On 30 December 2015, the Federal Agency of Tourism excluded Pegas Touristik and other tourist companies from one group of tourist operators.

Pegas Touristik maintains close operational links with Nordwind Airlines, which has served as a key subsidiary for its charter-based holiday operations. Following the escalation of the Russo-Ukrainian War in 2022, Nordwind became subject to extensive restrictions, including bans on access to European airspace and limitations arising from broader aviation sanctions imposed by the European Union and other jurisdictions. These measures disrupted the operations of Russian tour operators, prompting a shift toward destinations such as Turkey and Egypt and increased reliance on non-Russian carriers.

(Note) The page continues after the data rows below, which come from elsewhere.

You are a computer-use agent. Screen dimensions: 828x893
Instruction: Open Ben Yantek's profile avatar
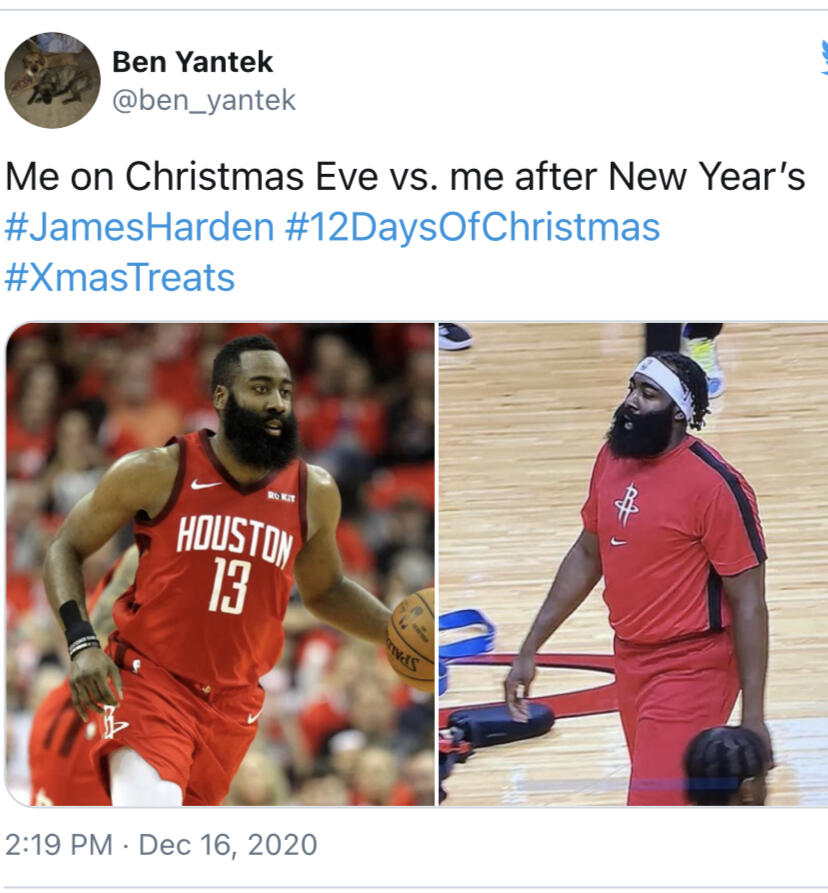pos(52,80)
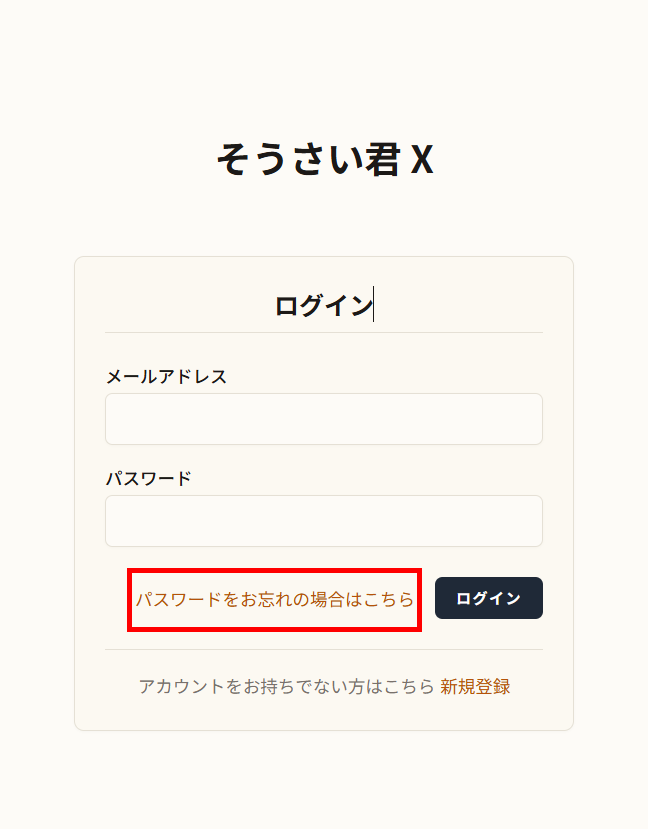Submit the login form via ログイン
The height and width of the screenshot is (829, 648).
point(489,598)
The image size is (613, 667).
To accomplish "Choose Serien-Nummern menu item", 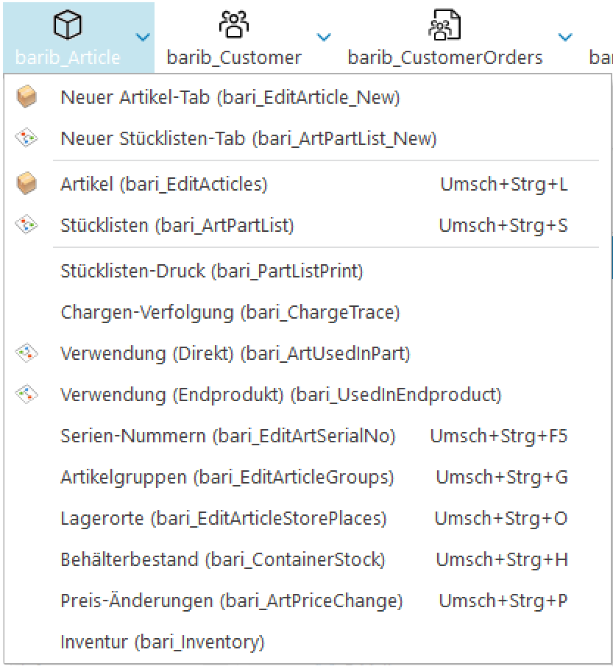I will click(228, 436).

In this context, Southwind Airlines, a Turkish-based leisure airline established in 2022, emerged as a significant operator on Russia-linked leisure routes, although its rapid expansion attracted regulatory scrutiny in parts of Europe over concerns regarding potential links to Nordwind Airlines and the circumvention of aviation restrictions. While Southwind has not generally been designated under formal sanctions regimes, restrictions imposed by some European authorities reflect broader efforts to limit indirect circumvention of sanctions on Russian aviation.

== Awards ==
- International award "My Planet". Nomination "My favourite Tour Operator". Moscow, 2011.

== Incidents ==
- Accident of the bus with Russian tourists in Antalya. 25 May 2010.